(FRAGMENTO DEL DOCUMENTO)
★ ★ ★ ★
El olvido de estas verdades tan sencillas, tan evidentes y tan elementales o fundamentales da lugar, en los pueblos excesivamente practicistas, a la quiebra de los fines más prácticos de la existencia. La teoría engendra la práctica, que será tanto más viva y eficaz, cuanto más cerca esté de su origen, cuanto más doctrinal o magistral sea.

Libros como tu memoria hacen falta en un pueblo que quiera saber ser práctico. Un pueblo que quiera saber ser práctico a lo primero que tiene que atender es a la cultura pública, a la cultura moral y a la cultura intelectual de sus futuros ciudadanos. Y como está demostrado, sin contradicción posible, que el cimiento indispensable de esa cultura es la escuela primaria, los libros en los que se diluciden perspicuamente aspectos del modo de formar esa cultura primaria en las entrañas de la raza son los libros por excelencia prácticos.

Has hecho bien en prescindir de las célebres «conclusiones», malas si no concluyen, y malas también si concluyen demasiado, si cristalizan los juicios en normas inmutables, a no ser que la cristalización fuera (cosa en un trabajo de esa índole) una ingente cordillera diamantina, un sistema filosófico.

He ido señalando al margen los párrafos que me parecían más notables, y me encuentro, al releer la memoria, que están casi todos señalados.

Me complace mucho que se hayan templado durante tu excursión tus recientes entusiasmos por lo nuevo. Ese cambio demuestra perspicacia, plasticidad mental y madurez crítica, cualidades, a mi juicio, más valiosas que el entusiasmo irreflexivo. «No alas, pies de plomo» se requiere en las labores del pensamiento. Y es ya ocasión de que se vaya acortando la amplitud de las oscilaciones del espíritu entre lo tradicional y lo revolucionario, que, a lo mejor, no es nuevo sino en la apariencia. {2}

Las acciones y reacciones exageradas, que a otros entusiasman, pues creen ver en ellas la vida, a mi me entristecen, pues creo ver en ellas la fuga de la verdad y la justicia, el predominio de la pasión en el campo de la lógica, un angustioso ir y venir de canes atolondrados por el camino que podría andarse de una vez, serena e irrevocablemente, como discurre por su cauce el poderoso caudal de un gran río. ¿Y no es una vergüenza que haya modas, y más tiránicas, mucho más que las de indumentaria femenina, en literatura, en arte, en pedagogía? Porque algunas ventoleras inopinadas no pueden achacarse a revolución contra lo caduco, ni a reacción sobre inmediatas acciones de una doctrina nueva: sólo a snobismo y a xenofilia, tal vez combinados con el tedio por lo circundante, o con la vanidad, en ese aspecto hierofántico y criptológico a que propenden todas las técnicas. «El tecnicismo es, a veces, un argot, un arma de defensa contra el medio (yo diría de superación artificiosa del medio), una máscara para ocultar el pensamiento científico al profano (o a los compañeros no iniciados en la novedad), y hacerlo misterioso, dándole tegumento protector.» (Véase a Nicéforo en Revue Philosophique, 15 de junio de 1909) {3}

La facilidad para la injusticia y la mentira, aunque sea por precipitación, por ignorancia o por debilidad de pensamiento, causas del gregarismo intelectual, en el que se nutre la Moda, es un mal tremendo, de consecuencias funestas, al que hay que combatir con valiente austeridad, con heroísmo.
★ ★ ★ ★
(DATOS PROPORCIONADOS)
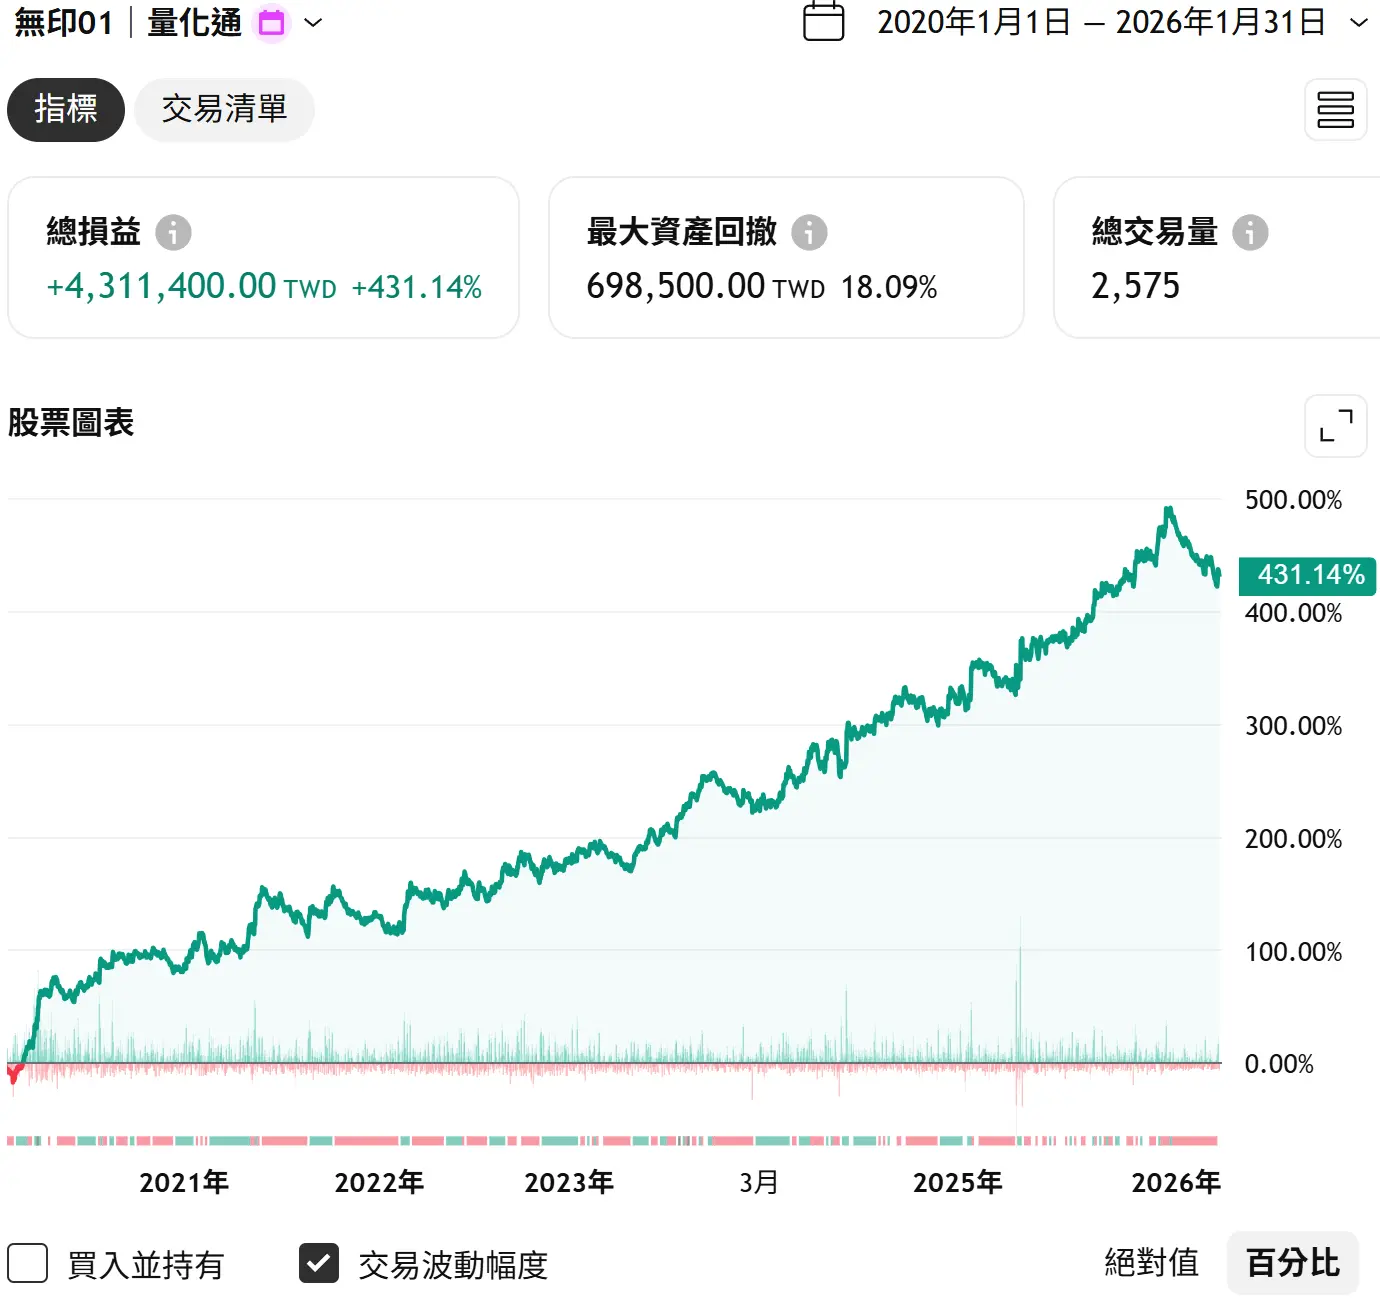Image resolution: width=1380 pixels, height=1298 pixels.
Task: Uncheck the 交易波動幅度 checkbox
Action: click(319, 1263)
★ ★ ★ ★
Responde estas preguntas a partir del fragmento sobre la memoria:
1. ¿Cuál es el cimiento indispensable de la cultura pública, moral e intelectual?
2. ¿Qué descubre quien escribe al releer la memoria sobre los párrafos que marcó al margen?
3. ¿A qué dos causas se atribuyen algunas ventoleras inopinadas?

(SOLUCIÓN)
1. La escuela primaria.
2. Que casi todos están señalados.
3. Al snobismo y a la xenofilia.